Il existe un solide potentiel pour les innovations réalisées à l'échelle communautaire en Afrique, que ce soit avec des outils déjà connus ou avec de nouvelles technologies adaptées au contexte de l'Afrique rurale. L'histoire de William Kamkwamba, le jeune Malawite qui a construit un moulin à vent à partir de matériaux de récupération pour produire de l'électricité à son domicile, donne une idée des possibilités. [1]

Pour Ahmed Latif, chargé de programme sur l'innovation, la technologie et la propriété intellectuelle au Centre international pour le commerce et le développement durable à Genève en Suisse, les technologies comme les réchauds à énergie solaire et des techniques d'irrigation simples doivent trouver leur place dans le mécanisme des technologies.
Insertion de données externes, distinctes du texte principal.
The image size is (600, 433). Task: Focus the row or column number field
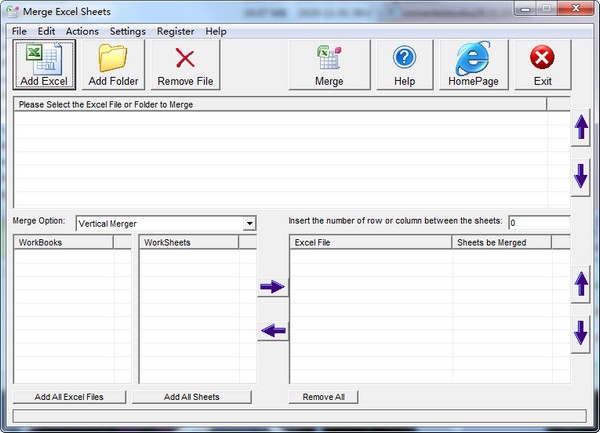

Une opportunité à ne pas rater

Toutefois, malgré l'importance du type de technologies échangées, le mécanisme des technologies ne sera pas utile aux pays pauvres si les capacités d'absorption continuent à faire défaut.

La majorité des pays pauvres d'Afrique pâtissent d'un manque d'infrastructures de base et d'institutions fortes, et c'est principalement pour cette raison que le continent n'a jusqu'à présent pas su accéder aux mécanismes d'appui internationaux. Ainsi, moins de deux pourcent des projets du Mécanisme de développement propre, un programme d'appui dans le domaine climatique déjà fonctionnel, sont consacrés à l'Afrique.

Les pays africains ne peuvent attendre que les avantages du mécanisme des technologies viennent à eux. Ils doivent s'engager activement dans le processus et mettre de l'ordre dans leurs rangs pour profiter des opportunités présentées par le mécanisme.

Le Kenya, l'un des représentants africains au TEC, vient de donner un bon exemple en lançant au début de cette année un Centre national d'innovations climatiques. Son objectif est d'aider les acteurs nationaux à identifier, développer, transférer et déployer des technologies novatrices pour relever les défis locaux des changements climatiques.

Si d'autres pays ne lui emboîtent pas le pas, le mécanisme des technologies des Nations Unies risque de devenir une opportunité ratée pour l'Afrique, une de plus.

La journaliste Linda Nordling, spécialiste de la politique africaine pour la science, l'éducation et le développement travaille au Cap, en Afrique du Sud. Rédactrice en chef de Research Africa, elle collabore au Réseau Sciences et Développement (SciDev.Net) et collabore à des journaux comme Nature, etc.